> Texto dado:
──────────

Todo ese ambiente hace que me formule yo el mismo cuestionamiento que se planteó el mítico Pablo Milanés y que dio título a una de sus más populares interpretaciones: ¿Dónde estarán los amigos de ayer? Con los tres amigos con los que yo vivía perdí la comunicación poco tiempo después de que regresé a México, debido a que en aquellos años no existía la tecnología de que ahora disponemos para mantener la red de amigos y conocidos. De aquellos tres roommates aún no puedo recordar sus nombres, sólo sus apodos: el “panthom”, el “compadre” y “la vieja” (de la casa), éste último debido a que él era el único de los cuatro que sabía cocinar, una actividad que en nuestra cultura machista mucho tiempo fue considerada como propia de las mujeres. Los dos primeros muy probablemente continúen viviendo en este país, toda vez que, aunque eran originarios de Bolivia, contaban ya con la residencia canadiense. El tercero de ellos quizá haya regresado a México, debido a que así lo tenía planeado.

──────────

> Entradas mostradas:
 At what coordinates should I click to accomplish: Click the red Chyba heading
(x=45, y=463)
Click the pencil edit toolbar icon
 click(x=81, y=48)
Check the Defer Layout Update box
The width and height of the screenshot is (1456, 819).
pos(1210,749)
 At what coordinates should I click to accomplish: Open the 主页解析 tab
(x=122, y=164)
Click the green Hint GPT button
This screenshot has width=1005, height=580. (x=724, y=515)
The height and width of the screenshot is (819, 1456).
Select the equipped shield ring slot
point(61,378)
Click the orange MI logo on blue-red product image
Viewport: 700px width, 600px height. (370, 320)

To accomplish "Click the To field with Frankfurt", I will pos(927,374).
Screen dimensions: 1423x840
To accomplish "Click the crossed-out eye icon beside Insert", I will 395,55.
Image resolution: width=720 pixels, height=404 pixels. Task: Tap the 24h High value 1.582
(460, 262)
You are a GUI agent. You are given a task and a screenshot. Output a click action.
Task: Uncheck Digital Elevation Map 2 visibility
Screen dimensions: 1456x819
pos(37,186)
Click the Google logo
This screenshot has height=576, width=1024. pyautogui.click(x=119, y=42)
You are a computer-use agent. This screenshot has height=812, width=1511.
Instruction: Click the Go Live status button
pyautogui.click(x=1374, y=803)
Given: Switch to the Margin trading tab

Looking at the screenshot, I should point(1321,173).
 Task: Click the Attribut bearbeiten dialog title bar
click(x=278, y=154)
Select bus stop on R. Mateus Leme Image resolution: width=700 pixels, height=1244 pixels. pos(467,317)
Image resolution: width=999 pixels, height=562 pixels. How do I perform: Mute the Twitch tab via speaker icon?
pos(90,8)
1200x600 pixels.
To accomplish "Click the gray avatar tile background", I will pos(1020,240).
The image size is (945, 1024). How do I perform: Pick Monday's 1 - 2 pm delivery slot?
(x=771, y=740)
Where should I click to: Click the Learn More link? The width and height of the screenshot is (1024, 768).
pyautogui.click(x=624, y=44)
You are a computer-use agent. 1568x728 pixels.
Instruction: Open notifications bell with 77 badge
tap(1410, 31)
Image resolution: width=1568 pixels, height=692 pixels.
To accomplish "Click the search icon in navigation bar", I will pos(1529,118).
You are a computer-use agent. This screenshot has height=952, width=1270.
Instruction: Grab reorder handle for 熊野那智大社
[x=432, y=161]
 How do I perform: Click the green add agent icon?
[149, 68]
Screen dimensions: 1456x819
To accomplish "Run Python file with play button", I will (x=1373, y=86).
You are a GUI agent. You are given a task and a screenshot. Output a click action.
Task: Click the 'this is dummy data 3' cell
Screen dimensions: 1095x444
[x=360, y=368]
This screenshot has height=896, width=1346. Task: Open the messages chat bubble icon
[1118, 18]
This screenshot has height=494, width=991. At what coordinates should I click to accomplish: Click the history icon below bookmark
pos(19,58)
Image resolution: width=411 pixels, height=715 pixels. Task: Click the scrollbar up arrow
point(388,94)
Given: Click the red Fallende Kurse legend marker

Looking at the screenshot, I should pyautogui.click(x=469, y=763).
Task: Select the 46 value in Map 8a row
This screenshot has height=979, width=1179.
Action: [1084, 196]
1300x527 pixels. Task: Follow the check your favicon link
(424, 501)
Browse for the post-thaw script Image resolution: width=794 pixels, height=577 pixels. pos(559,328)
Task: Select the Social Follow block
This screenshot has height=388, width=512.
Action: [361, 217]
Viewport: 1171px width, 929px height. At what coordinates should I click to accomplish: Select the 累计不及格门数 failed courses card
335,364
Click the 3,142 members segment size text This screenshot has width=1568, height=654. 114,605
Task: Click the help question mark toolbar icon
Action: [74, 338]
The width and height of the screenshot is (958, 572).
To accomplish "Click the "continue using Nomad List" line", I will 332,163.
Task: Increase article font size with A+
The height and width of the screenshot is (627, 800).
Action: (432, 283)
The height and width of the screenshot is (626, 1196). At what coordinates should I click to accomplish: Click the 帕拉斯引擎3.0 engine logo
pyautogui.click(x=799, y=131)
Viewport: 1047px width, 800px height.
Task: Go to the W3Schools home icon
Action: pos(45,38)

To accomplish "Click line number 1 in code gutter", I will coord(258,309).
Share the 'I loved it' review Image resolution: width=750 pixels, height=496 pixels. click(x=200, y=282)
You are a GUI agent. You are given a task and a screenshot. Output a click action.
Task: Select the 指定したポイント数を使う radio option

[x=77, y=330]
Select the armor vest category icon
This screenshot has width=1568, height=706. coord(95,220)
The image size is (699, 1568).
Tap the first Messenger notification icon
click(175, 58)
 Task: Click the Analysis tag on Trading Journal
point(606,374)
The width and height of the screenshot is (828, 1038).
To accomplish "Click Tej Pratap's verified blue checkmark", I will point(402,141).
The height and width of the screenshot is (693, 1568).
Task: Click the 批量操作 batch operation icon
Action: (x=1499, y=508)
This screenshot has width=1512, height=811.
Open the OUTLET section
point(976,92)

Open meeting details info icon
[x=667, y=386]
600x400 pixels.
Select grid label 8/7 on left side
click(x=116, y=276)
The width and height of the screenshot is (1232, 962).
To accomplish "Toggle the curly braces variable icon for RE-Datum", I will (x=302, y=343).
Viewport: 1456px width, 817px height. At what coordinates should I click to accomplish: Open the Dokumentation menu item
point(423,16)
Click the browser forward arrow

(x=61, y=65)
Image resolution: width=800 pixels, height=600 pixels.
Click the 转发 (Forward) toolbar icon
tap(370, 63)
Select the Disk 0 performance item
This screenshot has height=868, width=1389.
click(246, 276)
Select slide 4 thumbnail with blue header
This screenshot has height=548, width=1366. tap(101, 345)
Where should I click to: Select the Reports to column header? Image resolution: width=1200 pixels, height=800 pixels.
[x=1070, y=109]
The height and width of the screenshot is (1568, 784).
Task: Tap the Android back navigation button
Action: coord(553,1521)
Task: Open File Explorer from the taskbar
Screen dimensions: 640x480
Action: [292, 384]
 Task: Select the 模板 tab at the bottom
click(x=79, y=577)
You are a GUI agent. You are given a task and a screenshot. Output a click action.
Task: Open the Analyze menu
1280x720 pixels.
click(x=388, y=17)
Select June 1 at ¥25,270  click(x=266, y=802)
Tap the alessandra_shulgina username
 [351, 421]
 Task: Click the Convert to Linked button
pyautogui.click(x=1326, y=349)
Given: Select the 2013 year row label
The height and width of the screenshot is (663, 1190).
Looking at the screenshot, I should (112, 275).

──────────

> Qué hacer:
#1 Indica si cada afirmación concuerda con el texto sobre los amigos de ayer y responde sí o no, citando literalmente las palabras del texto que lo deciden. (a) Se recuerdan los nombres de los tres compañeros de casa. (b) Al compañero apodado “la vieja” le dieron ese apodo porque era el único que sabía cocinar. (c) Los dos primeros compañeros contaban con la residencia canadiense.
#2 Por favor, continúa el texto sobre los amigos de ayer a partir de su última oración.

> Respuestas esperadas:
#1
(a) No: «aún no puedo recordar sus nombres, sólo sus apodos».
(b) Sí: «éste último debido a que él era el único de los cuatro que sabía cocinar».
(c) Sí: «contaban ya con la residencia canadiense».

#2
El tiempo, la distancia y los entornos tan diferentes y contrastantes hacen que nuestra memoria olvide muchas vivencias y detalles del pasado, pero existen pasajes que fueron especialmente significativos en alguna etapa de nuestra existencia y que, por lo mismo, resultan imborrables. Por ejemplo, cómo olvidar que con ese grupo de amigos disfruté momentos muy gratos y entrañables; los cuatro solíamos llegar y regresar juntos al trabajo en el vehículo del “compadre”, un compacto azul metálico (chevy 1990); todas las mañanas, en el trayecto de la casa al trabajo, era “obligado”, en palabras del mismo “compadre”, detenernos en algún Tim Hortons para comprar un vaso de café y alguna dona, especialmente en invierno, lo que nos ayudaba a mitigar un poco los crudos fríos de la temporada. De igual manera, en los días de quincena acostumbrábamos ir a comer fuera de casa, o en las tardes salir a saborear algún helado, tomar un café o cerveza con algunas amigas o novias de ocasión, por así decirlo. Tantos recuerdos y tan vivencias que hoy en día se miran con nostalgia. A tres décadas de aquella aventura, en la actualidad nuevamente me encuentro residiendo en este país y en esta Ciudad, lo que no imaginé cuando regresé a México, pero ahora con otros compañeros y compañeras, en circunstancias distintas y en una etapa mucho más madura. Pienso que, a estas alturas de la vida, resulta inevitable la añoranza por el pasado, pero también creo que cada experiencia es única e irrepetible y que, por lo mismo, debemos disfrutarla con mucha intensidad, pues como señala Jorge Luis Borges, “la vida está hecha sólo de instantes.”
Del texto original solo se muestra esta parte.